50,000 Pirate Videotapes Seized in N.Y. Raid
May. 04, 1991
NEW YORK (AP) _ Fifty-thousand illegal copies of movies, including ''A Rage in Harlem,'' which hadn't yet been released in theaters, were seized in a raid on a video warehouse, a prosecutor said Friday.
The Motion Picture Association of America says it was the country's largest pirate video operation, Manhattan District Attorney Robert Morgenthau said. Nine people were arrested.
The videotapes confiscated Thursday from New York City Liquidators Inc. included illegal copies of ''Silence of the Lambs,'' ''Dances with Wolves,'' ''Home Alone,'' and ''New Jack City.'' There also were videocassettes of hard-core pornography, Morgenthau said.
In at least one case, bootleg copies were available days before the film was even released to theaters, police said. ''A Rage in Harlem,'' was scheduled for release in theaters Friday.
Mark Harrad, spokesman for the Motion Picture Association, said the early availability means movie industry employees are making legal copies available to pirates.
Harrad said illegal taping has been increasing and costs the movie industry hundreds of millions of dollars a year in lost ticket sales and lost videocassette sales and rentals.
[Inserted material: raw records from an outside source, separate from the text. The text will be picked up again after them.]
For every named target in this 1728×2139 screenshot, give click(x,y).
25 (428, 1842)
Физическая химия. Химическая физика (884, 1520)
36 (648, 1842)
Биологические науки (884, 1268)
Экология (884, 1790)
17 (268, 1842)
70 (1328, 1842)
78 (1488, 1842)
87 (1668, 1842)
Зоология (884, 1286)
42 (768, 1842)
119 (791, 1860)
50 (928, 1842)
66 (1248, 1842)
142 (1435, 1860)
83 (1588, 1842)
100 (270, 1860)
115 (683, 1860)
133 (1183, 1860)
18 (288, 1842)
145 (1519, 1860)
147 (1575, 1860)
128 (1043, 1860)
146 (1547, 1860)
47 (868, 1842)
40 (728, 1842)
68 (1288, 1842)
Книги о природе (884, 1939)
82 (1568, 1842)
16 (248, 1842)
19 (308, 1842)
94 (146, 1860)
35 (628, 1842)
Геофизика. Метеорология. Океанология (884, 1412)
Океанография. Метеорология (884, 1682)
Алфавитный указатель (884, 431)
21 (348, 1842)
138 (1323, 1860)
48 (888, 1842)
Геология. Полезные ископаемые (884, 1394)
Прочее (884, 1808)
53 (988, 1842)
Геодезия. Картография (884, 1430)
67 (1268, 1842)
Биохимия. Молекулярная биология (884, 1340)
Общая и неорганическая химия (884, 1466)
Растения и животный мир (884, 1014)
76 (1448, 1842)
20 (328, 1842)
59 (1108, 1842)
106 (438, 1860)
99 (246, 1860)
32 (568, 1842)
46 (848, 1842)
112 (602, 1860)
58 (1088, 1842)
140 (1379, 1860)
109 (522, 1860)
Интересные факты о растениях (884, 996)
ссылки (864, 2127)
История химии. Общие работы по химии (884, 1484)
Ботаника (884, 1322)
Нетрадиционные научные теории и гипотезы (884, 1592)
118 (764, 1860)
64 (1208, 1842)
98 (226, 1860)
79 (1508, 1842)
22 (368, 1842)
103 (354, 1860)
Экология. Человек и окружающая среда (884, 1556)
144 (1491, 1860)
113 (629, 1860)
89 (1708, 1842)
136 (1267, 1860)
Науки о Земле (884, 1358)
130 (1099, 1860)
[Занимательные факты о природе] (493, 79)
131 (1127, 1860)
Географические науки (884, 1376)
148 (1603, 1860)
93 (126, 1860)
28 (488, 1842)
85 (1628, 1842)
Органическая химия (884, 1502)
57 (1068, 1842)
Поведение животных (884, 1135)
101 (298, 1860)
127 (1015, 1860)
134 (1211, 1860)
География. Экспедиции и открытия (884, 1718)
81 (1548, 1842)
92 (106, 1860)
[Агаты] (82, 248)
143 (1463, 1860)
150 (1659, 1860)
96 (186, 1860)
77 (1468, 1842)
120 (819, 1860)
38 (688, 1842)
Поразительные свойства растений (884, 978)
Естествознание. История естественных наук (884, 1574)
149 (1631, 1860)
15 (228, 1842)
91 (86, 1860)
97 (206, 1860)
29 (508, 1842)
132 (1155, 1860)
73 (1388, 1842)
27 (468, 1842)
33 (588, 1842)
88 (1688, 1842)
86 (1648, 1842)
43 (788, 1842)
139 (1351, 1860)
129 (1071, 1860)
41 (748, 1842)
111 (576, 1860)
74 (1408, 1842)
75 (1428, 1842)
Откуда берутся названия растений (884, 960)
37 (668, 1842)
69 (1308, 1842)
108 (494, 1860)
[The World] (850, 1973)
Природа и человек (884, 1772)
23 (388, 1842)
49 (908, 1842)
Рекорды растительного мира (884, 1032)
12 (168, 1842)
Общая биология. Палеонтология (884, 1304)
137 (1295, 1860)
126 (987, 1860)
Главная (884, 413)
Most illegal taping goes on in New York, he said.
He said some video pirates smuggle camcorders into movie theaters and tape films right off the screen. These low-quality copies sell for $10 or $15 on street corners in New York and Washington and are less of a threat to the movie industry, he said.
Authorities began investigating New York City Liquidators Inc. about a month ago after a Penthouse magazine official brought in a pirated copy of ''Caligula,'' Morgenthau said.
The movie can be bought legally only through Penthouse.
Detectives on Thursday also seized about 50 videocassette recorders, film cassettes, and other electronic equipment, said Morgenthau. About $15,000 was taken from New York City Liquidators, a warehouse, he said.
Police found $375,000 - in coat pockets, in boxes and on shelves - at the home of Norman Brill, who allegedly was part of the New York City Liquidators operation, Morgenthau said.
''The way the money was spread around the house it was a fire hazard,'' the prosecutor said.
Morgenthau alleges Brill, 53, sold wholesale and retail and shipped tapes by United Parcel Service. He said investigators believe Brill made millions of dollars in the past two years through illegal videotapes.
Brill and the eight other men arrested were charged with advertisement or sale of unauthorized recordings.
Their prosecution would be the first under a state law enacted last November that makes videotape piracy punishable by up to four years in prison.